Config.Metadata.Author
Path: build/Config/Metadata/Author.hs | Language: Haskell | Lines: ~3,438
Configuration data for author name canonicalization and linking
Overview
Config.Metadata.Author is a large configuration module containing lookup tables for author name normalization and hyperlinking. It holds no logic—only data structures that define how variant author names (Twitter handles, abbreviated names, misspellings, non-ASCII variants) map to canonical forms, and how canonical names map to biographical URLs.
The module enables a "write once, link everywhere" model for author metadata: define "Eliezer Yudkowsky" → https://yudkowsky.net once, and every annotation mentioning that author automatically gets a hyperlink. Author backlinks then emerge naturally—the author's bio page shows every annotation where they appear.

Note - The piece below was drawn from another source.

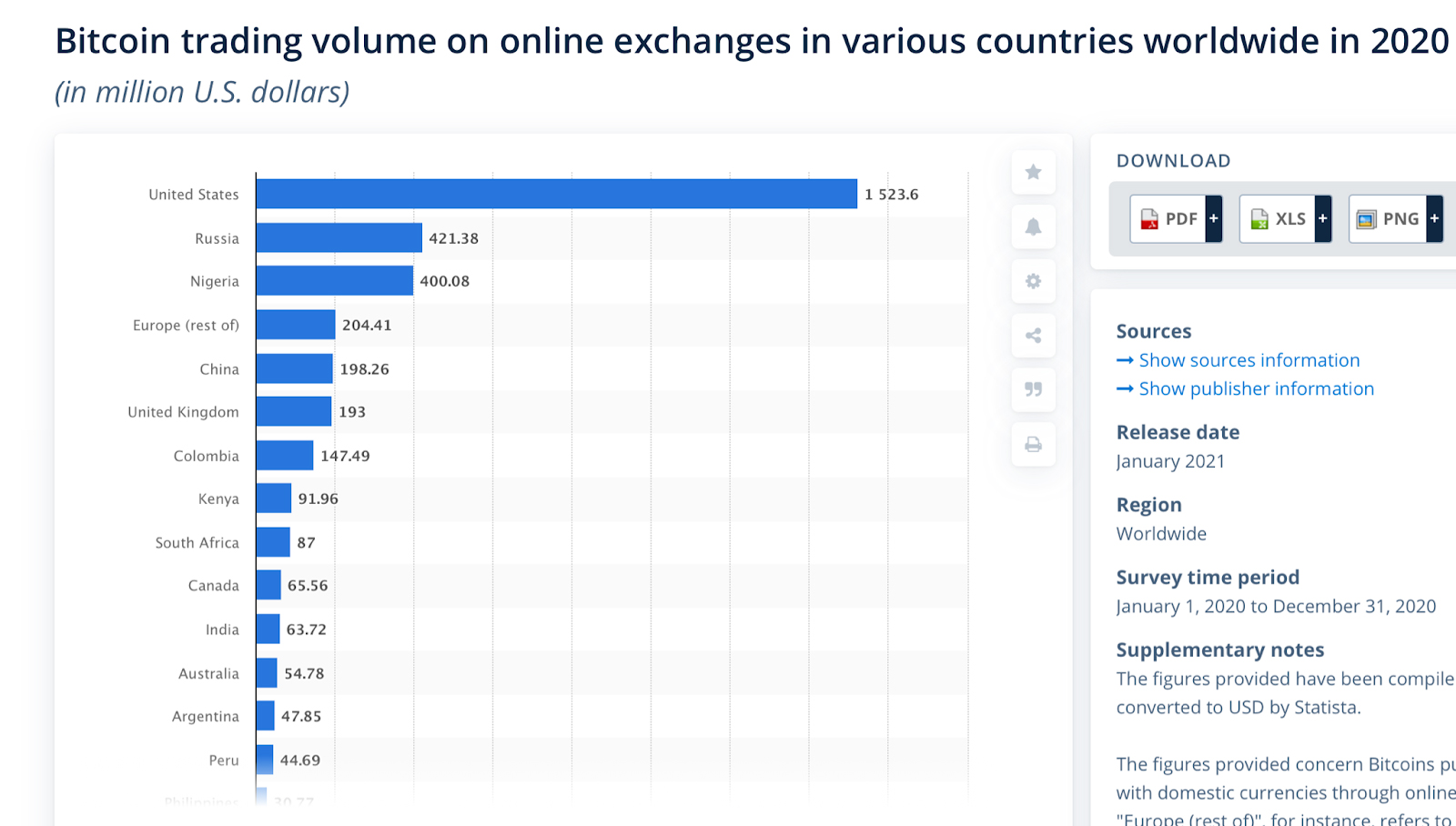Download the data as XLS

pos(1278,219)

The design separates configuration data from logic. All the actual processing (canonicalization, link insertion, collapse formatting) lives in Metadata.Author. This module provides the raw mappings consumed by that logic.
Public API
canonicals :: M.Map String String
Maps alternative author names to their canonical form. Contains ~770 entries covering:
- Twitter handles → real names:
"karpathy" → "Andrej Karpathy" - Name variants → standard form:
"E. Yudkowsky" → "Eliezer Yudkowsky" - Pseudonyms → real names:
"Student" → "William Sealy Gosset" - Typos and encoding issues:
"Jurgen Schmidhuber" → "Jürgen Schmidhuber"

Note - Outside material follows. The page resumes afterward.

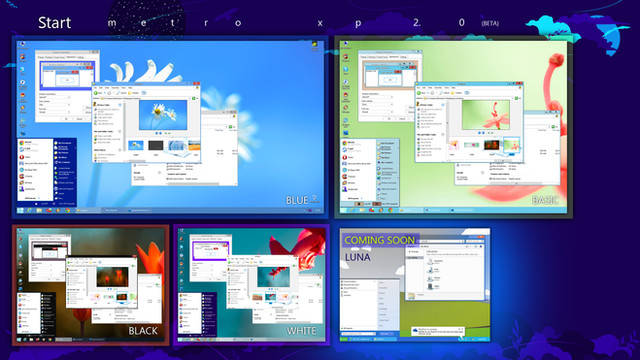640x360 pixels.
Task: Click the Windows Start button in BLUE taskbar
Action: 20,211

Called by: Metadata.Author.authorDB
Used for: Pre-link canonicalization of author fields
canonicalsWithInitials :: [String]
List of ~200 full names that should have abbreviation variants auto-generated. Rather than manually listing "K. Ong", "K. J. Ong", etc., the name "Ken K. Ong" here causes Metadata.Author.name2Abbreviations to generate all plausible abbreviations automatically.
Called by: Metadata.Author.authorDB
Used for: Generating exhaustive initial-based variants
authorLinkDB :: M.Map T.Text T.Text
Maps canonical author names to biographical URLs. Contains ~1,400+ entries combining:
- Auto-generated Wikipedia URLs from
authorWpLinkDB - Override URLs for authors with better homepages than Wikipedia
Examples:
("Gwern", "/index#abstract")
("Scott Alexander", "https://www.astralcodexten.com/")

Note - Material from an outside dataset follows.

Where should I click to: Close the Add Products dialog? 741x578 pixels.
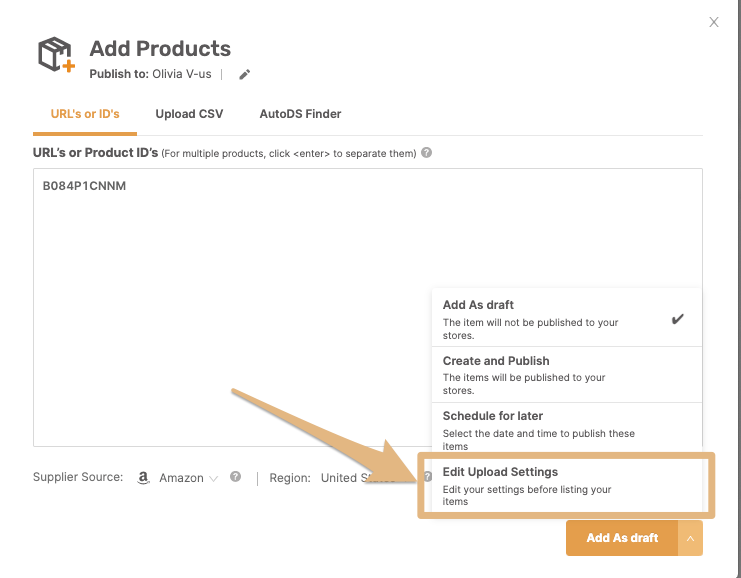pos(714,22)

("Michael Nielsen", "https://michaelnielsen.org/")
Disambiguation via anchor syntax:
("George Washington#SS", "https://en.wikipedia.org/wiki/SS_George_Washington")
Called by: Metadata.Author.linkify, link-prioritize.hs
Used for: Converting author names to hyperlinks
authorWpLinkDB :: [T.Text]
List of ~1,200 author names that have Wikipedia articles. Converted to Wikipedia URLs via Interwiki.toWikipediaEnURL. This is the bulk source for authorLinkDB.
Called by: authorLinkDB (internal)
Used for: Auto-generating Wikipedia author links
cleanAuthorsRegexps :: [(String, String)]
Regex-based rewrite rules for normalizing author name formatting. Handles:
- Missing spaces after commas:
"Foo Bar,Quuz" → "Foo Bar, Quuz" - Inverted name order:
"Smith, J." → "J. Smith" - Collapsed initials:
"A.B. Smith" → "A. B. Smith"
Called by: Metadata.Author.cleanAuthors
Used for: Pre-canonicalization cleanup
cleanAuthorsFixedRewrites :: [(String, String)]
Fixed string replacements for author cleanup. Removes:
- Academic titles:
"Dr "," PhD"," MD","Prof " - Affiliation markers:
" MA,"," MSc," - Formatting noise:
" et al","Jr."→"Junior"
Called by: Metadata.Author.cleanAuthors
Used for: Stripping academic credentials from names
authorLinkBlacklist :: [T.Text]
Names that should never be auto-linked due to ambiguity or being too generic. Includes single letters ("a" through "z"), years ("1922"), and common ambiguous surnames ("Anonymous", "Qi", "Rau").
Called by: Metadata.Author.authorPrioritize
Used for: Filtering link candidates
authorWhitelist :: [String]
Author names that look like errors but are legitimate. Used by LinkMetadata.readLinkMetadataAndCheck to suppress false-positive warnings for names like "K. U." or "0xType".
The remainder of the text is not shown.